The study, led by William M. Zhao, MD, and Gabriel A. Brat, MD, MPH, of Beth Israel Deaconess Medical Center/Harvard Medical School and Benjamin J. Schwartz, MD, MBA, of clinical and economic advisory firm Good Bones Medical Advisory, notes that ASCs “now perform more than 60% of the 60 million elective surgical procedures in the United States, yet artificial intelligence research in surgery has focused almost exclusively on hospital-based implementations. This evidence gap has implications for technology validation, investment decisions, and patient safety as ASCs adopt hospital-validated systems without setting-specific evidence.”

The researchers came to these conclusions after performing a scoping literature review searching PubMed, Scopus, Web of Science, and Cochrane Library from January 2020 through September 2025 for studies “explicitly examining AI or machine learning applications in ASCs with quantitative outcomes.” They also conducted a parallel search using hospital-related terminology, which enabled a direct comparison of research volume.
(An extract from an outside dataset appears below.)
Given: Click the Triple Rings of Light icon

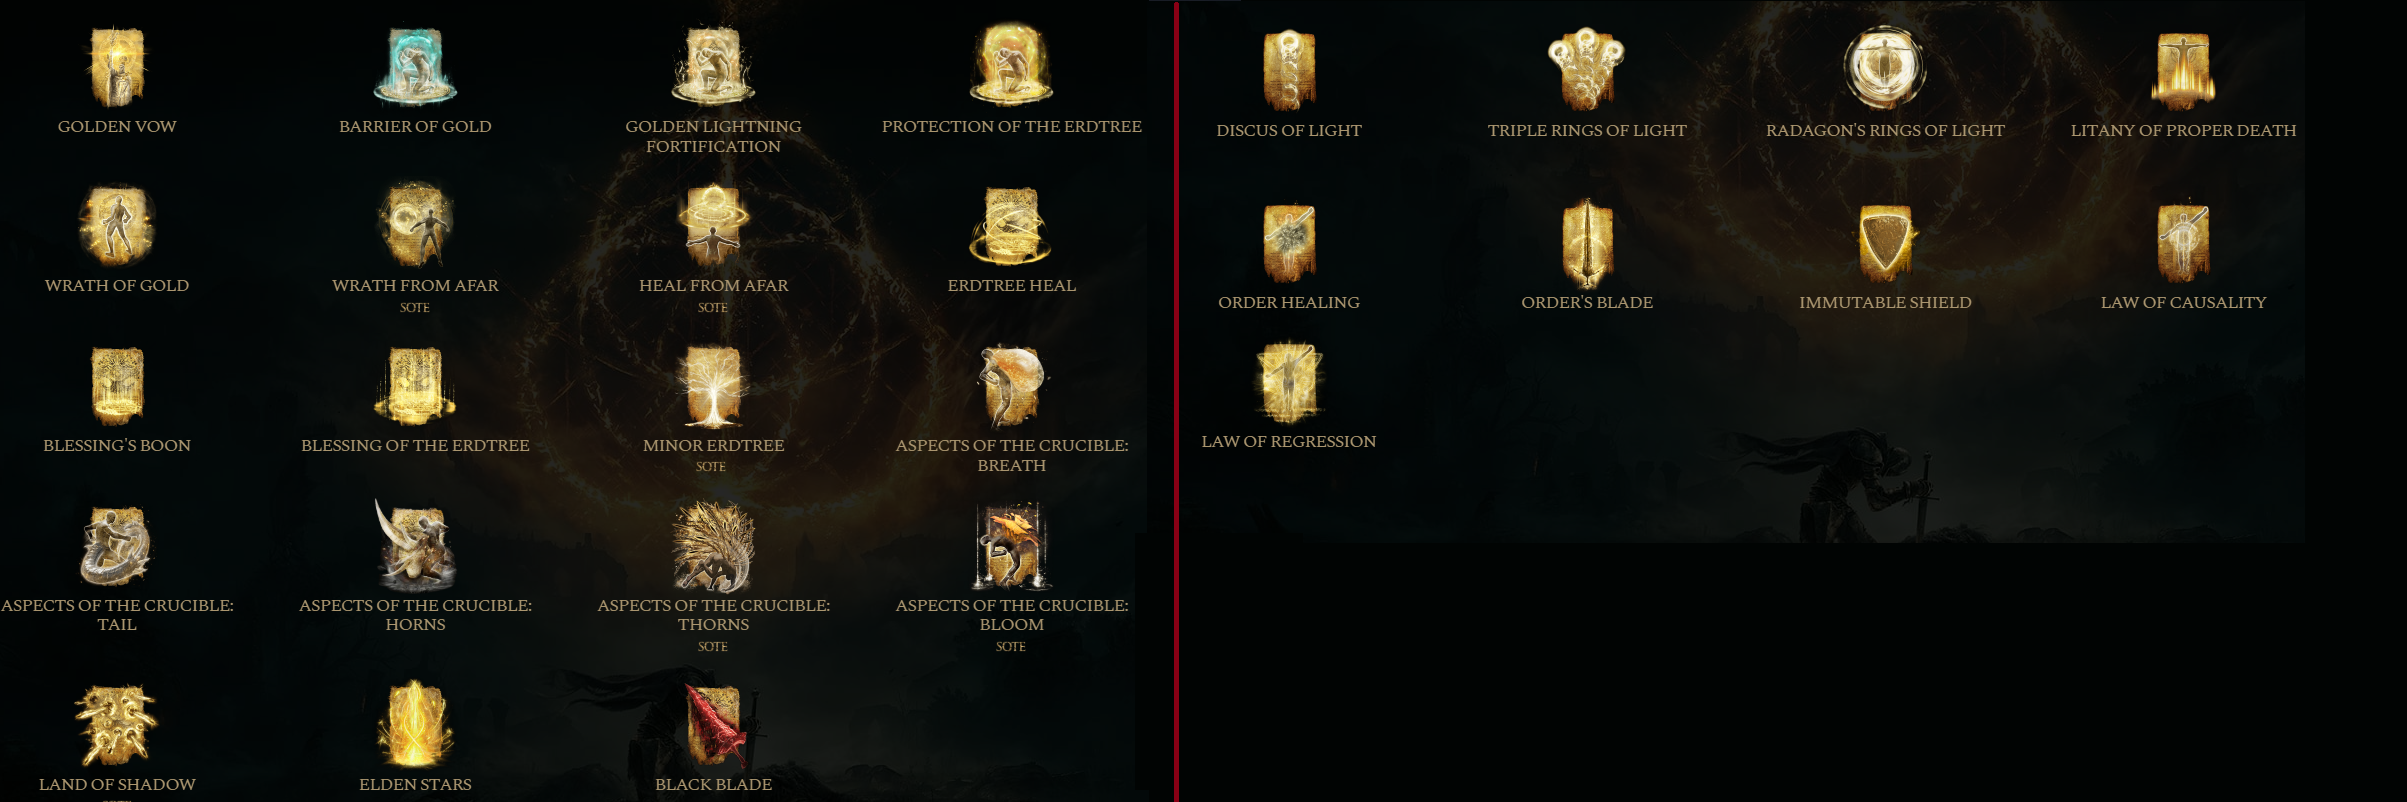Looking at the screenshot, I should 1587,68.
“After screening 847 potentially relevant articles, fewer than 10 studies specifically examined AI in ASC settings, while more than 500 hospital-based studies were identified during the same period,” they report. “Existing ASC research focused on predictive analytics for workflow optimization; no studies examined intraoperative AI applications. The limited amount of ASC-specific research makes it unclear if hospital-validated benefits translate across settings to ASCs.”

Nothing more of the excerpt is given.